Exercise instructions:
Answer these questions from the starch text:
1. What four common sources of starch does it name?
2. From what Middle English word does "starch" come, and what does that word mean?
3. Who made the first recorded starch discovery, and in what year?

Reading text:
===

What is Starch?
Starch is a carbohydrate found in many plants and is a large part of the human diet. Common sources of starch include corn, wheat, potatoes or tapioca. It is a polysaccharide, with an abundance of glucose molecules. Whether in its original form, or as one of its derivatives, starch has a variety of uses in the food industry, as well in manufacturing.
Food starches are added to thicken or stabilize products such as puddings, soups, sauces, pie fillings, salad dressings and many others. Modified versions of starch are also frequently used in foods that have a low pH or can not be heated.1
Starch comes from the middle english word “strechen,” meaning “to stiffen.” Yet use of the carbohydrate can be traced back much further. There are some references of ancient Egyptians sticking papyrus together with a starch glue and Romans extracting starch from grain in 170 BC. The first recorded starch discovery was by French chemist Bouillon Lagrange in 1804. A few years later, Russian chemist Gottlieb Kirchhoff found potato starch could produce sugar by an acid hydrolysis.

===

Information provided:
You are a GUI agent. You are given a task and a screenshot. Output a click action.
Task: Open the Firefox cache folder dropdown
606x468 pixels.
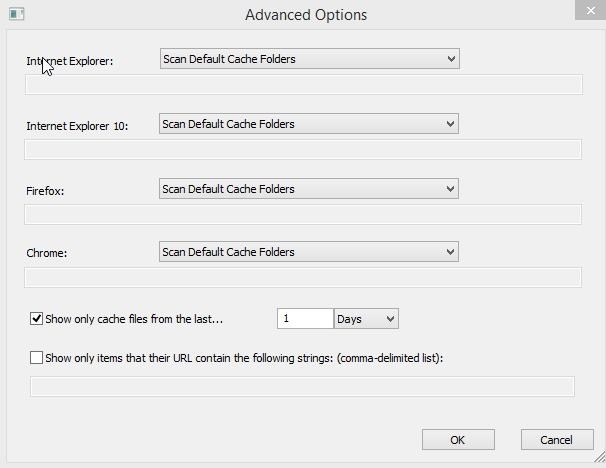pos(309,188)
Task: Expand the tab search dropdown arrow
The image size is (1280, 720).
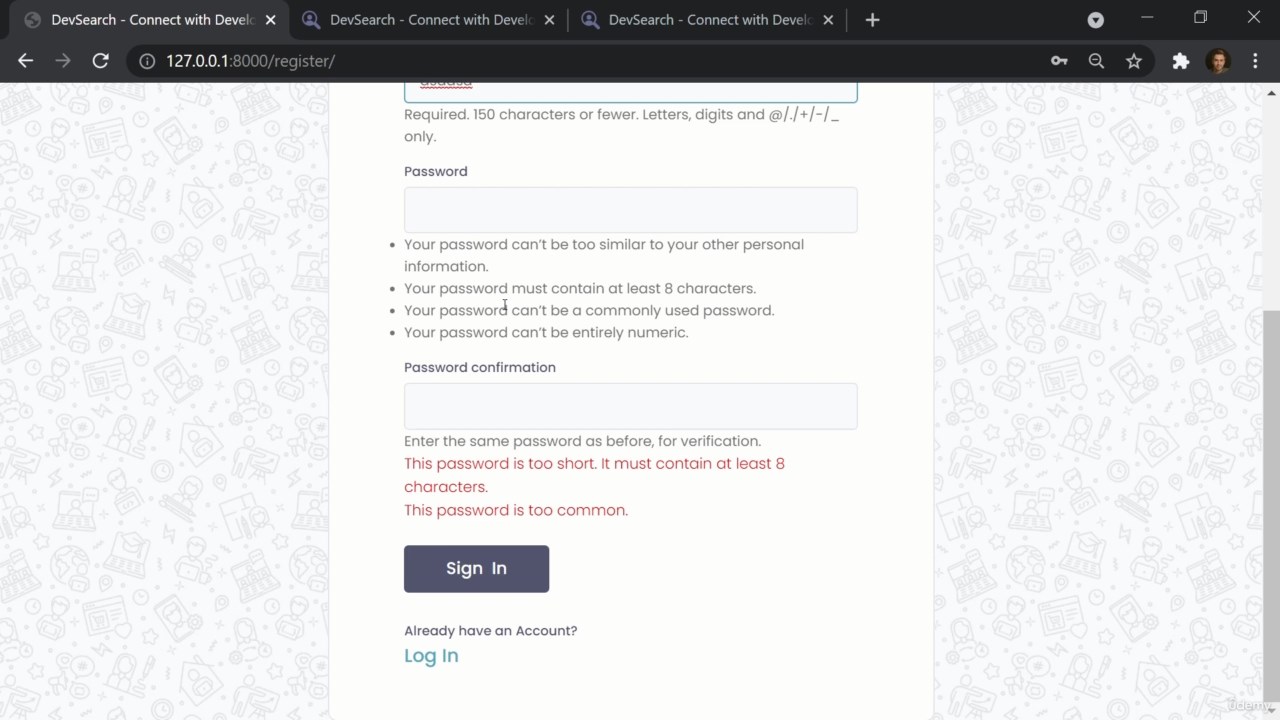Action: tap(1096, 20)
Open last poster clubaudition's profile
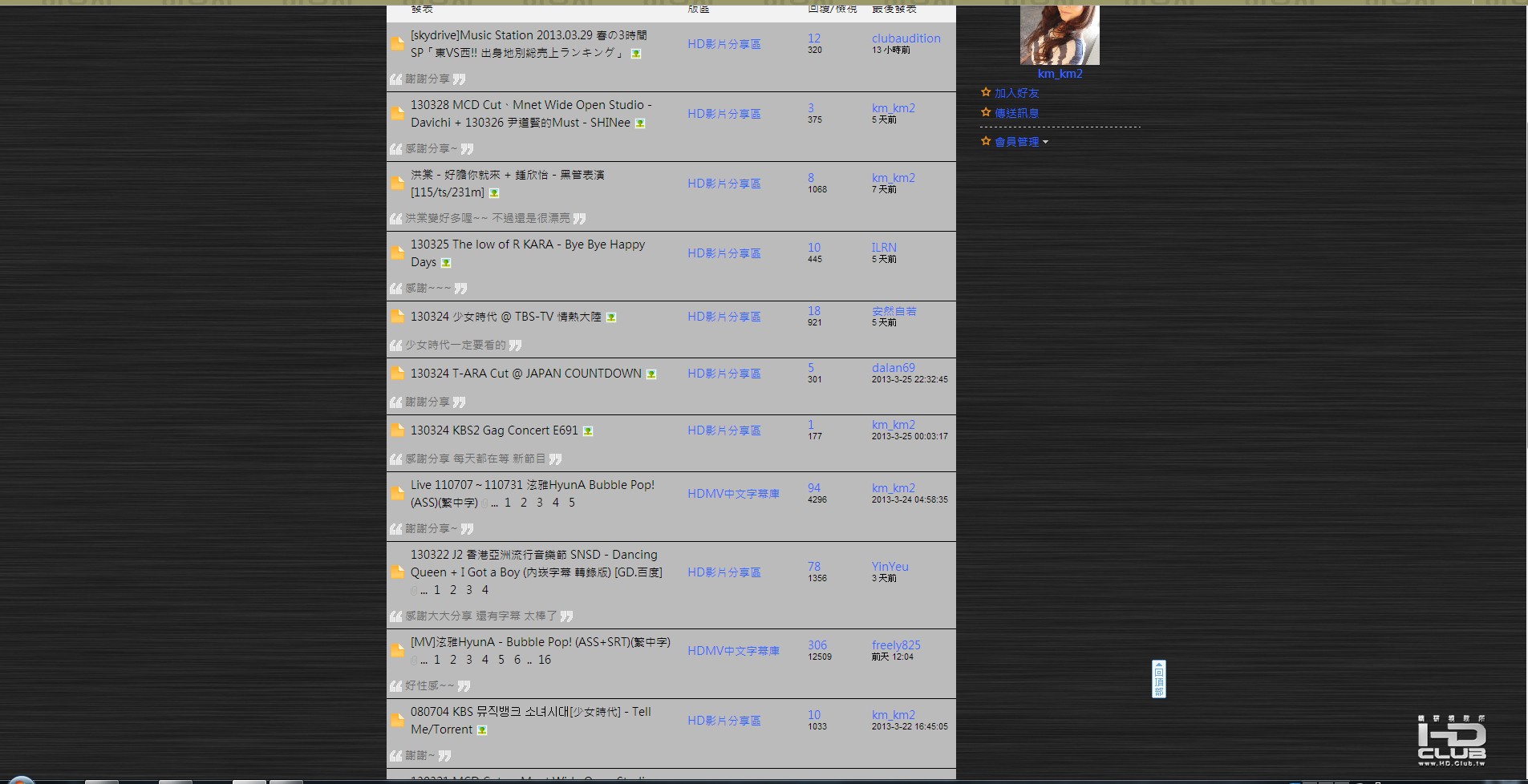This screenshot has width=1528, height=784. [x=906, y=38]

===

Finished exercise:
1. Corn, wheat, potatoes and tapioca.
2. "Strechen," meaning "to stiffen."
3. French chemist Bouillon Lagrange, in 1804.